* [Extrait sélectionné]:
Aérien: en l’absence de la libération de son ciel, l’Afrique confinée à 2% du trafic mondial

La fragmentation du ciel africain constitue un autre handicap majeur pour les compagnies africaines.

Le 11/12/2025 à 08h03

L’industrie aérienne mondiale devrait consolider son redressement en 2026, portée par la reprise du tourisme international. Selon les projections de l’IATA, les bénéfices nets du secteur atteindraient 41 milliards de dollars en 2026, contre 39,5 milliards en 2025, pour une marge nette stable de 3,9%. Un rythme encore modéré mais qui marque «une sortie durable du choc pandémique».

L’embellie mondiale du trafic aérien de décembre 2025 repose sur un faisceau de facteurs conjoncturels, selon l’IATA (Association du transport aérien international ). La croissance anticipée du PIB mondial, qui devrait remonter graduellement en 2026, selon l’Organisation de Coopération et de Développement Économiques (OCDE) dans son rapport sur les Perspectives économiques, de novembre 2025, alimenterait une demande toujours vigoureuse dans le transport de passagers.

Dans ce contexte, les différentes sources notent une trafic qui a atteint des seuils historiques avec un taux d’occupation des vols commerciaux qui grimperait à 83,8% en 2026, avec niveau de record qui soutient les recettes et favorise des rendements plus élevés malgré le ralentissement du commerce mondial prévu l’an prochain où seulement 0,5% de croissance, selon l’OMC dans ses prévisions 2025.

Cette pression sur la demande accentue toutefois les tensions sur les capacités disponibles, dans un contexte où les chaînes d’approvisionnement aéronautiques continuent de souffrir de perturbations majeures. L’IATA confirme que les retards de production, la disponibilité limitée des pièces détachées et la lente remise à niveau de la maintenance lourde continueront d’affecter la flotte mondiale en 2026.

* [Entrées fournies]:
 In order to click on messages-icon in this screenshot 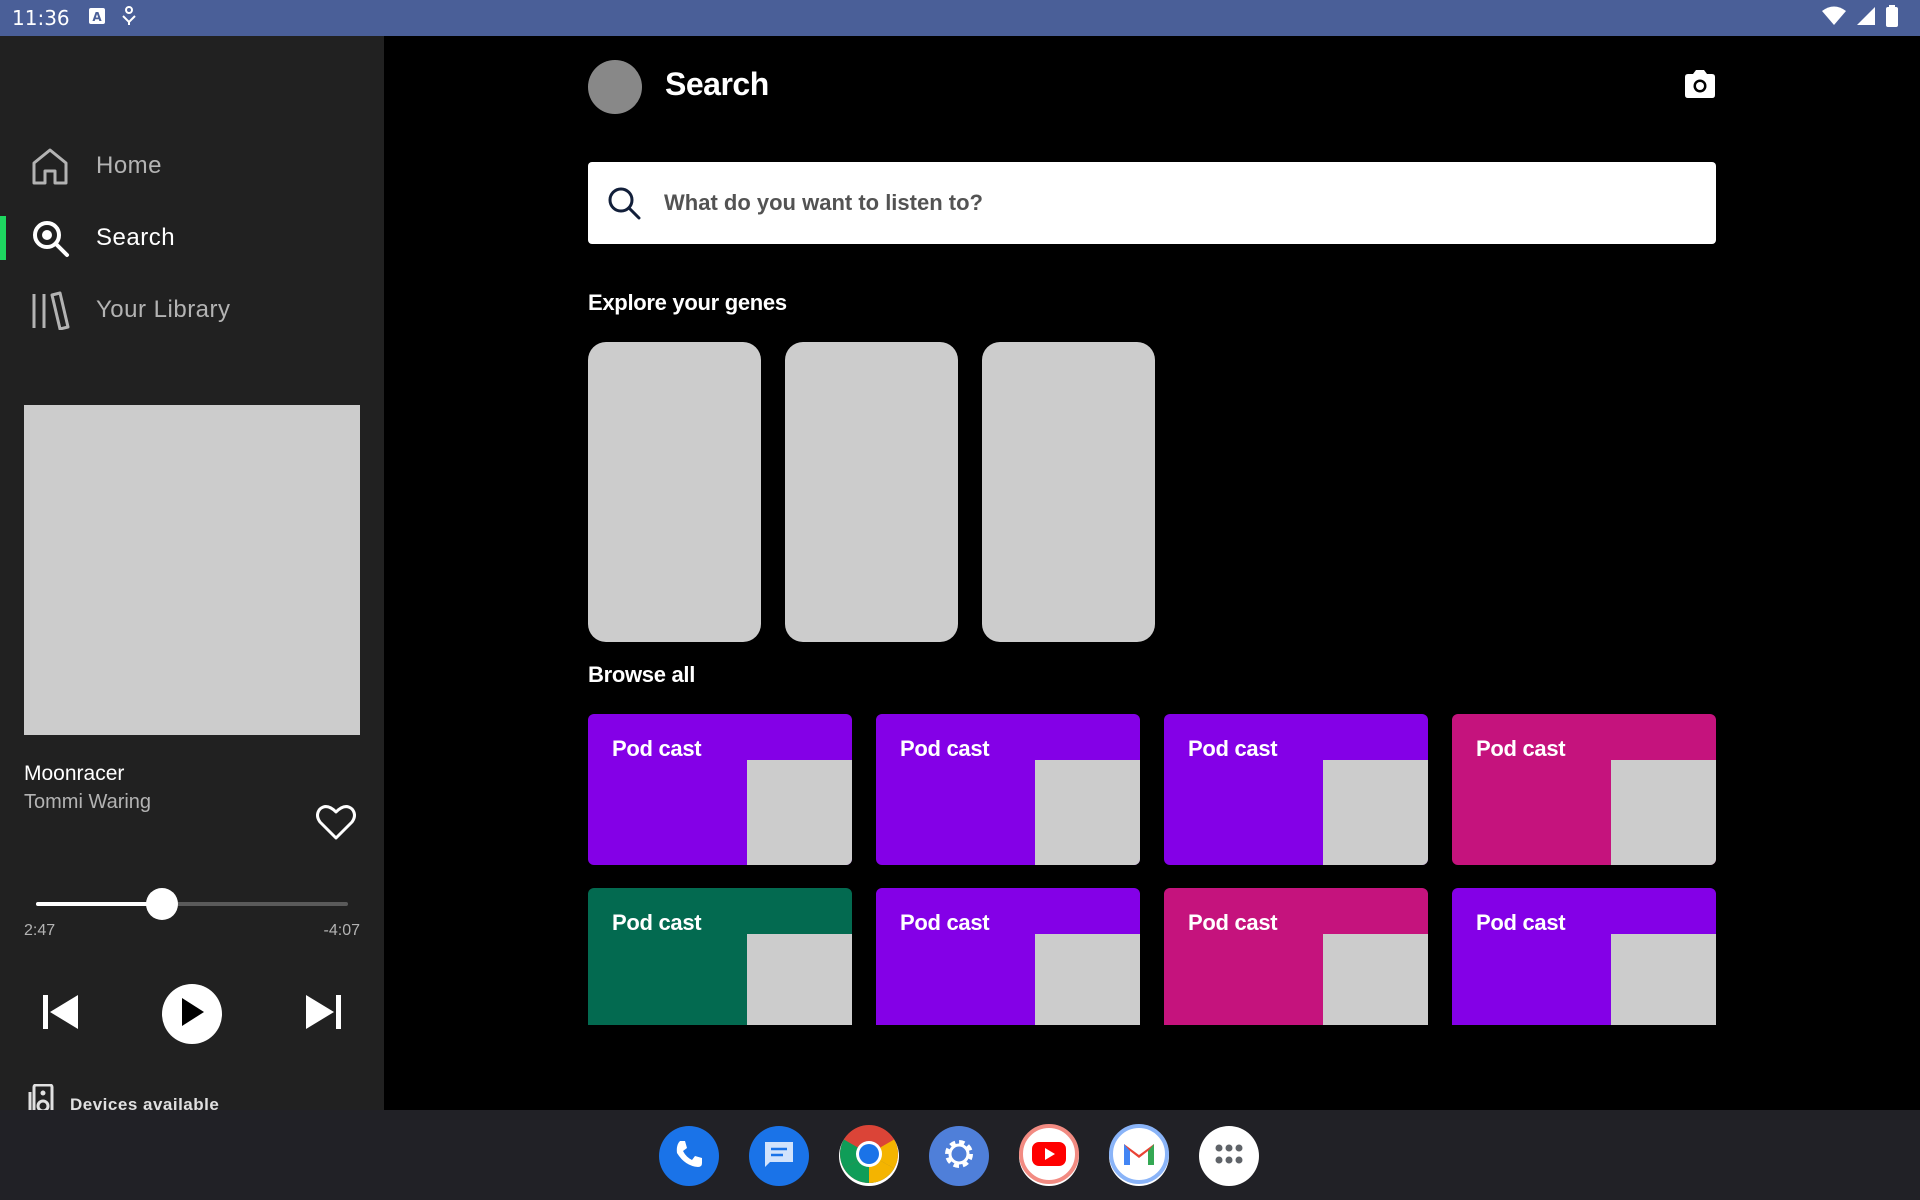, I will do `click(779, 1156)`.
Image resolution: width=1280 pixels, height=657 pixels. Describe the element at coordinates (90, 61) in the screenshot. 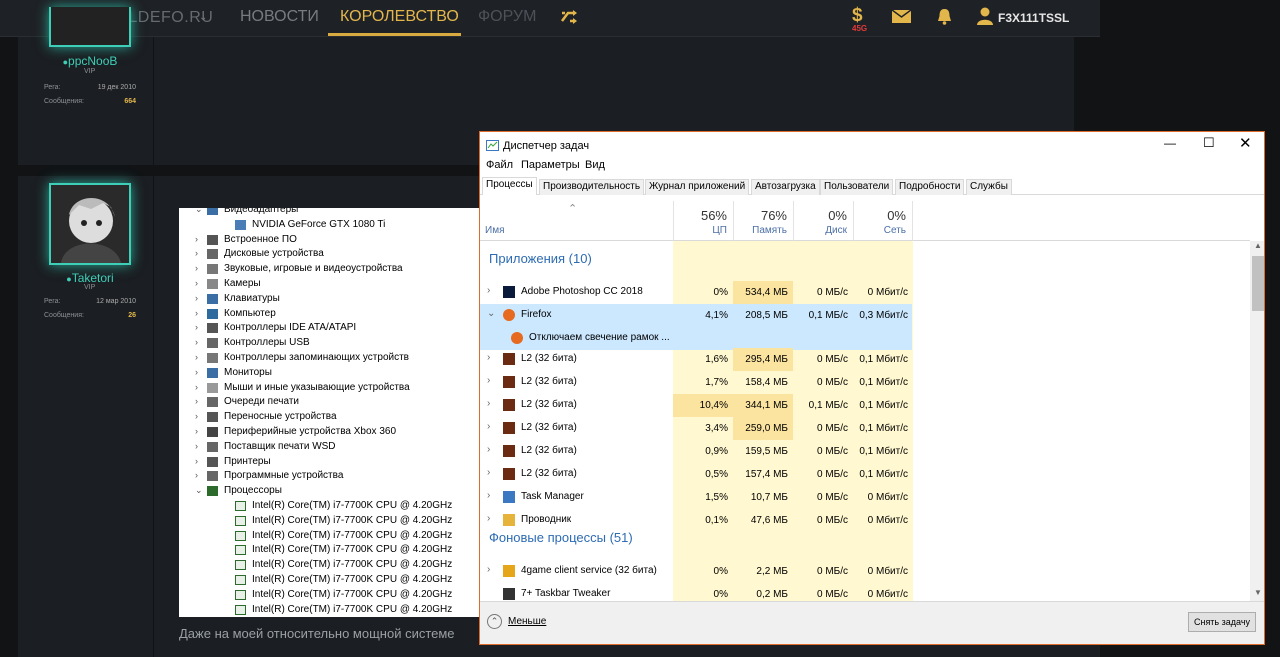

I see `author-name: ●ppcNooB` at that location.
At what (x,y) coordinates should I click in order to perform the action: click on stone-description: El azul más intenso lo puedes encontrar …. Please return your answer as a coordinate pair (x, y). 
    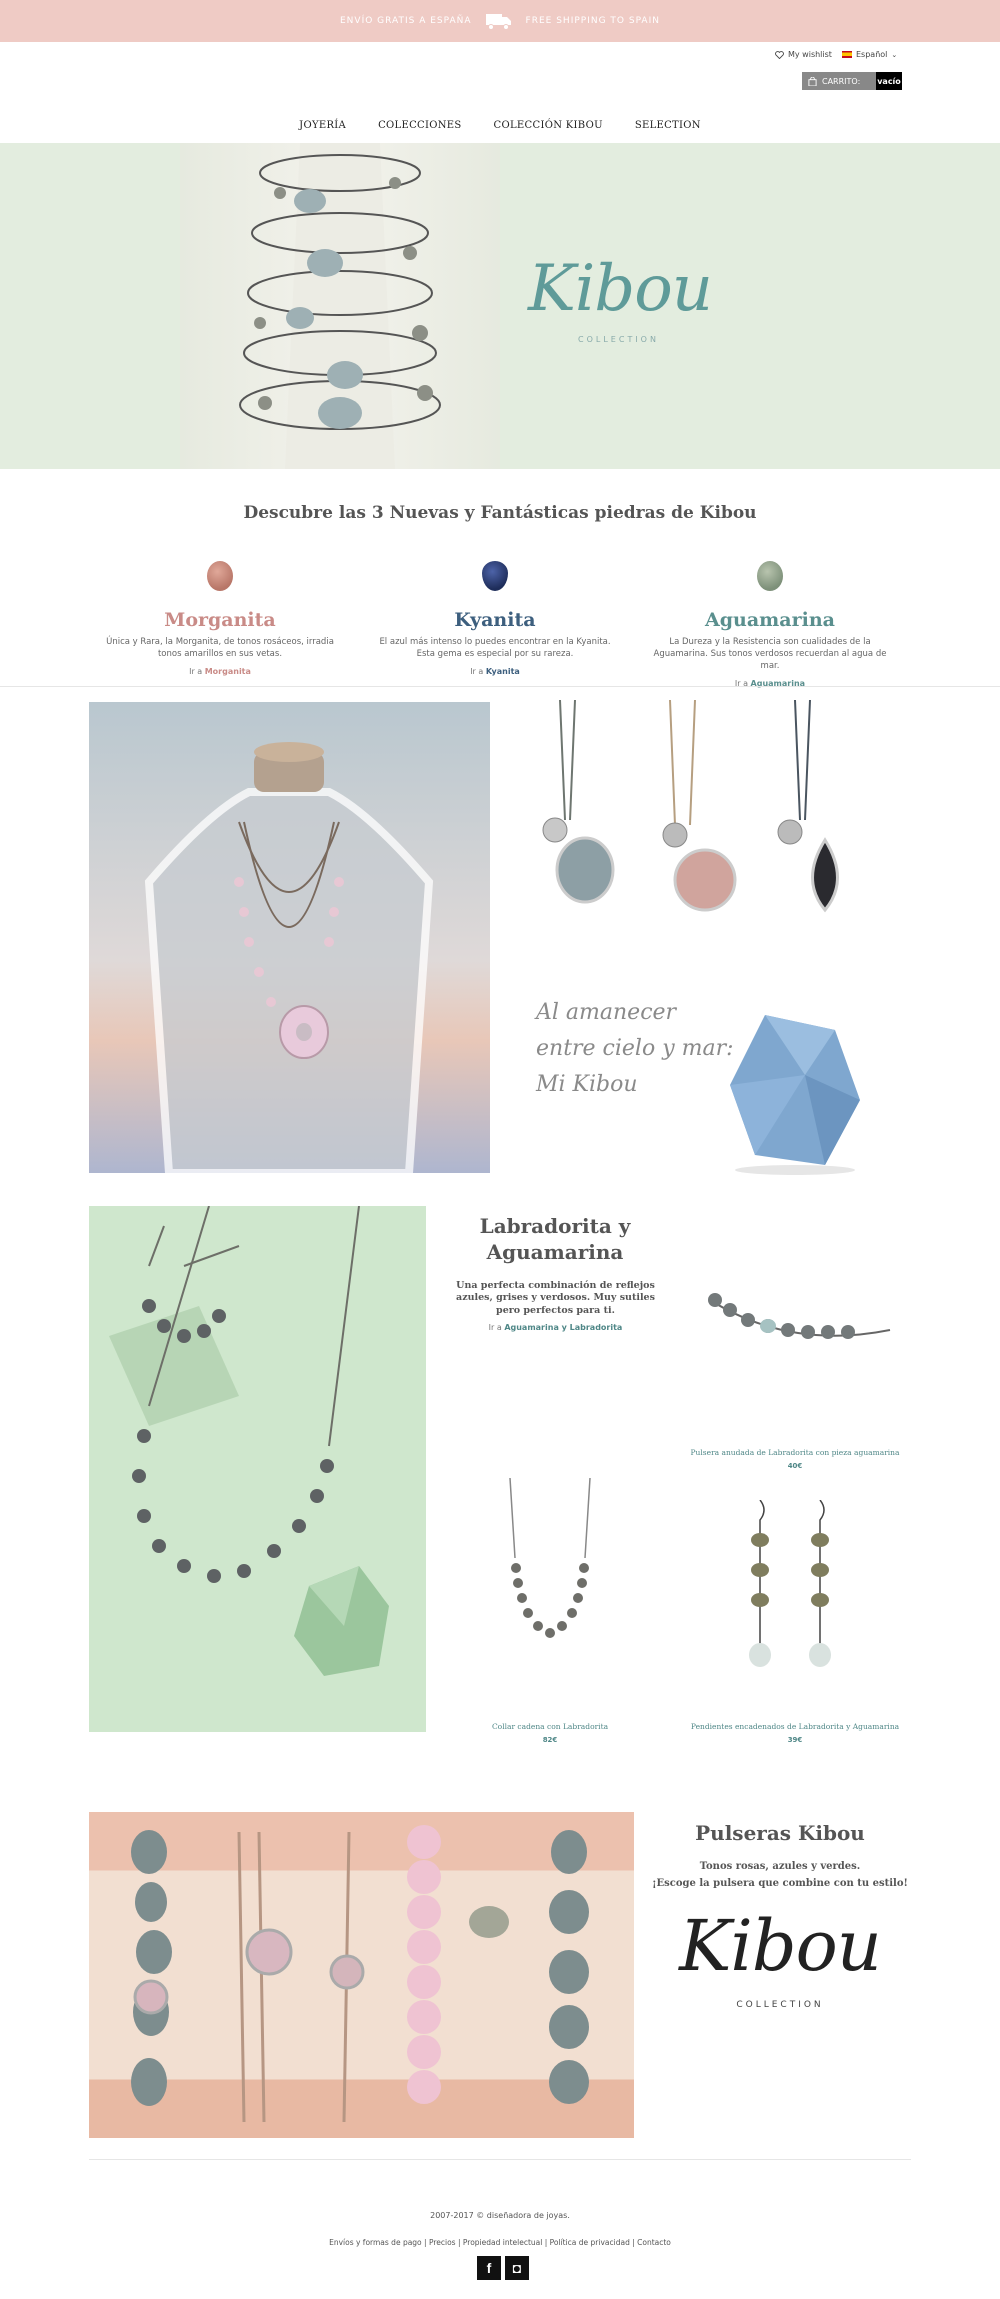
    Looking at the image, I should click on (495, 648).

* [Détails de l'exercice]: Reprenez la rédaction de l'article sur le transport aérien à la suite de sa dernière phrase.

* [Résultat attendu]:
Dans ce contexte très volatile, d’autres facteurs sont également d’ordre réglementaire. L’IATA pointe la multiplication des exigences environnementales, en particulier en Europe avec la mise en œuvre du système révisé d’échange de quotas d’émissions (ETS), qui renchérit les coûts opérationnels. À cela s’ajoutent les conflits qui perturbent certaines routes stratégiques— notamment en mer Rouge— ainsi que la saturation croissante de plusieurs plateformes aéroportuaires mondiales, situation confirmée par l’ACI World dans son bilan 2025.

L’Afrique, dans ce tableau global, apparaît en périphérie de la reprise car le continent ne capte que 2% du trafic aérien mondial, un niveau inchangé depuis une décennie, selon l’IATA. Les compagnies africaines restent structurellement déficitaires, alors que leurs rivales du Golfe ou d’Europe occidentale consolident leur avance.

L’exercice 2026 s’annonce particulièrement contrasté pour les transporteurs africains qui généreraient seulement 1,3 dollar de bénéfice net par passager, soit six fois moins que la moyenne mondiale, établie à 7,9 dollars, d’après l’IATA. L’écart devient abyssal lorsque la comparaison s’effectue avec certaines régions spécialisées: le Moyen-Orient devrait afficher un bénéfice record de 28,6 dollars par passager, tiré par la stratégie agressive de hubs internationaux comme Dubaï, Doha et Riyad. L’Europe maintiendrait un niveau solide estimé à 10,9 dollars, malgré ses coûts réglementaires, tandis que l’Amérique du Nord conserverait son leadership structurel à 9,8 dollars.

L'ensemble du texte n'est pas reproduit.